Margaret Battin compares practices in different countries and concludes that physician-assisted suicide–a practice not permitted in Germany–is defensible in the U.S.

The cultural histories of different countries help to explain different practices regarding the termination of life. Germany has not outlawed a practice of assisted suicide when the assistance is given by private parties outside the medical profession. Physicians are strictly limited in what they may do, a limitation that is emerged after the Nuremberg trials. In the

Netherlands physician-assisted active euthanasia is permitted.

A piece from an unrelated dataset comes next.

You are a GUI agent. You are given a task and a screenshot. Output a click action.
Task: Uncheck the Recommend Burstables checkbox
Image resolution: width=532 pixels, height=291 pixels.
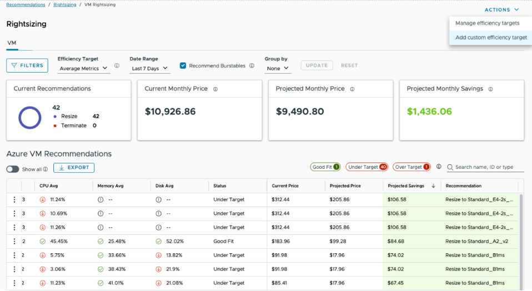tap(183, 66)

In the Netherlands, physicians tend to know their patients who generally are part of a family practice. The U.S. allows neither assisted suicide nor physician-assisted euthanasia. Fear of litigation in the U.S. prompts physicians to avoid assisting in either the practice of suicide or euthanasia. [Note: Since Battin wrote this article, five U.S. states–California, Colorado, Oregon, Vermont, and Washington–have permitted physician-assisted suicide.]

Battin concludes that in the United States physician-assisted suicide would be consistent with respect for patient autonomy. She characterizes the medical patient in the U.S. as independent, confrontational, self-analyzing, do-it-yourself, and authority-resisting.

Battin’s argument seems at first to be close to a strict deontological­­ (classic libertarian) position when she argues for physician-assisted suicide in the United States, particularly when she appeals to patient autonomy. However, the autonomy that she supports is balanced with individual well-being and the minimizing of an individual’s suffering. This balancing of autonomy and well-being characterizes a moderate deontological argument, and Battin’s argument may be considered a moderate deontological position in the Kantian tradition.